Canadian photojournalist Edward Ou was denied entry to the United States and was detained for several hours, a report by the Washington Post said.
The reporter was travelling to North Dakota in order to cover the Dakota Access Pipeline protests, but U.S. border agents detained him for more than six hours and confiscated his phone and reporting materials including his camera, before they barred him from entering the U.S.
The award-winning photojournalist stated that he had terrible experiences working in the Middle East over the past ten years; however his most disturbing encounter was with the U.S. border security.
This treatment has alarmed legal experts and free speech advocates who said that the American government has grown more and more hostile towards the press, in contradiction to the country's press freedom laws.
The Dakota Access Pipeline protests began last spring.

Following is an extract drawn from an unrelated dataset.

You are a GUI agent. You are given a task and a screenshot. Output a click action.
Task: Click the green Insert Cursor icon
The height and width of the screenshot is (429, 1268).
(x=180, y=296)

Native Americans rejected the pipeline construction and established an encampment in North Dakota forming the largest Native American protest in decades.
The U.S. police treated protesters harshly and confrontations between the Native Americans and the police escalated, leading to hundreds of detentions.
The Standing Rock Sioux Tribe, whose reservation is close to the planned pipeline's route, rejects the project as it will endanger the tribe's water supply by crossing the nearby Missouri River, and destroy sacred Native American sites.
The incident received international attention at its start, whereas mainstream media coverage in the U.S was limited.